### Activity 1
According to the text on trunk-or-treating, in what decade did trunk-or-treating originally start?
### Activity 2
Reproduce everything in the text on trunk-or-treating from "COVID-19 turned trunk-or-treating" down to "it’s about connection.".

### Text for analysis
↓↓↓
Imagine this, the leaves crunch under your feet as you sprint across lawns, knocking on door after door. You’re rocking the ensemble of your favorite character that year, just to yell out, “trick or treat,” and reach into the candy bucket hoping for your favorite. Well for some of us, we don’t have to imagine we can remember this annual core memory vividly.
This childhood tradition is on life support, and being threatened with extinction by trunk-or-treating.

Originally starting in the 90’s, it was, “considered by some locales to be a safer and more feasible alternative to “trick-or-treating” on Halloween,” as stated in a 1994 article on the topic, written by Cathy Allred for Church News. Church News is, “An official publication of The Church of Jesus Christ of Latter-day Saints,” as said on their Instagram.
However, the “alternative” didn’t stay a niche idea for long.
By the 2000’s, “Trunk or treat continued to gain traction and spread,” said Sam Hindman in his article written for Mental Floss, explaining trunk-or-treat’s progression. “From churches to malls to schools, and eventually made its way to parking lots throughout suburbia.”
Fast-forward to most people’s least favorite year, 2020, the trend grew in popularity tenfold.
COVID-19 turned trunk-or-treating into a nationwide way to keep Halloween alive while bound by social-distance rules and curfew. Parking lots seemed like the only safe option.

It was brilliant then, a creative workaround that let kids dress up and collect candy without risking a global plague. However, what was a once temporary fix has become a permanent habit.
Whole neighborhoods eerily sat dark on October 31, all the action trapped into school parking lots.
Trunk-or-treating may keep the candy coming, but it’s robbing us of something far sweeter. Halloween isn’t just about candy, it’s about connection.
↑↑↑
### Data under study
↓↓↓
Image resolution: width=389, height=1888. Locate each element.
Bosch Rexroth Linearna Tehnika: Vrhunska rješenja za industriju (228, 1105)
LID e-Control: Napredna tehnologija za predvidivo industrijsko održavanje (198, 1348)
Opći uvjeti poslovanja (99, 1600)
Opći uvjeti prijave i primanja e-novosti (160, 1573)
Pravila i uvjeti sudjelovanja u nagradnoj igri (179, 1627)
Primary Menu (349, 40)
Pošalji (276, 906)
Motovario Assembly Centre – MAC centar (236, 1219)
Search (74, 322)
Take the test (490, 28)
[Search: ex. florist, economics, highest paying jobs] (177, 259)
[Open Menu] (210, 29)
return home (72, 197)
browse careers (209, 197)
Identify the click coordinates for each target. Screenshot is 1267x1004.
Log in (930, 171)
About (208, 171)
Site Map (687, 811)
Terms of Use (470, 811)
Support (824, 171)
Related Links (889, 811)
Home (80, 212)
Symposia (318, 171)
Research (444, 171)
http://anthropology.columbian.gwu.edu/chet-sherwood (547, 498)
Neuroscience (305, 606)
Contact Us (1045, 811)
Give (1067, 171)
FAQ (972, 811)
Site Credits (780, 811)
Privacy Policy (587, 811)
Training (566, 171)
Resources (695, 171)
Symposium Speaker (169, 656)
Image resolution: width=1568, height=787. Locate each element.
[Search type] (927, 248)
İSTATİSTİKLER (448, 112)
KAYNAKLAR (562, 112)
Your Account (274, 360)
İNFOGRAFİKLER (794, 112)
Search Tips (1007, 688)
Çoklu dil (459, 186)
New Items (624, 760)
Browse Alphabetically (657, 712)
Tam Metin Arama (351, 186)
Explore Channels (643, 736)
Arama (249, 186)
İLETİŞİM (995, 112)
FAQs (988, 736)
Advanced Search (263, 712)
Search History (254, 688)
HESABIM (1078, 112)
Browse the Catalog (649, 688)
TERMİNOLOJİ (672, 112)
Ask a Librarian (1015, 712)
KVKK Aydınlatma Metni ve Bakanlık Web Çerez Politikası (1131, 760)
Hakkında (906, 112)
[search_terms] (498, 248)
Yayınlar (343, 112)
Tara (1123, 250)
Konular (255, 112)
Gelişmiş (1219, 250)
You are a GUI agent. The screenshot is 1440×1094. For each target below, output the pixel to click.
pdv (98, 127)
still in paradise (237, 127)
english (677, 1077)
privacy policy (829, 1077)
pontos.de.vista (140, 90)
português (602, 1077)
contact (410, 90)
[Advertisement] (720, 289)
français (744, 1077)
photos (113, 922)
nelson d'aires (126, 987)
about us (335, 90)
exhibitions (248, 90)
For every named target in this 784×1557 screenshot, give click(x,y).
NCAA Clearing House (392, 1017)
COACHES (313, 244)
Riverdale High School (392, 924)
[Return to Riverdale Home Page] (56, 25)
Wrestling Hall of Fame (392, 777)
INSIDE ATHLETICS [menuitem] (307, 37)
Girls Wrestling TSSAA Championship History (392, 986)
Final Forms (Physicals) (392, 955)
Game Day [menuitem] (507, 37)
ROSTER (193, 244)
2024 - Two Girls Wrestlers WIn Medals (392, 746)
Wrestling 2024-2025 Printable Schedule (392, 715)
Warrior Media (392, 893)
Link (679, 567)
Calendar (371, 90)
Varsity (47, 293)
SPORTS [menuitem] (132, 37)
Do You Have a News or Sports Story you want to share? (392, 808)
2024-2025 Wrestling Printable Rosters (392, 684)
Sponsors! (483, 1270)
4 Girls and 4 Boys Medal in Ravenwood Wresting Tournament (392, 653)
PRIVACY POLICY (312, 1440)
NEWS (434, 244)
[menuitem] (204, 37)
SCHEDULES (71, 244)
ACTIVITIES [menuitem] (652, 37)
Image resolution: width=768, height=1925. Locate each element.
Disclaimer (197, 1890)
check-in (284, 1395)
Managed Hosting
↑↑↑
### Task output 1
It originally started in the 90's.

### Task output 2
COVID-19 turned trunk-or-treating into a nationwide way to keep Halloween alive while bound by social-distance rules and curfew. Parking lots seemed like the only safe option.

It was brilliant then, a creative workaround that let kids dress up and collect candy without risking a global plague. However, what was a once temporary fix has become a permanent habit.
Whole neighborhoods eerily sat dark on October 31, all the action trapped into school parking lots.
Trunk-or-treating may keep the candy coming, but it’s robbing us of something far sweeter. Halloween isn’t just about candy, it’s about connection.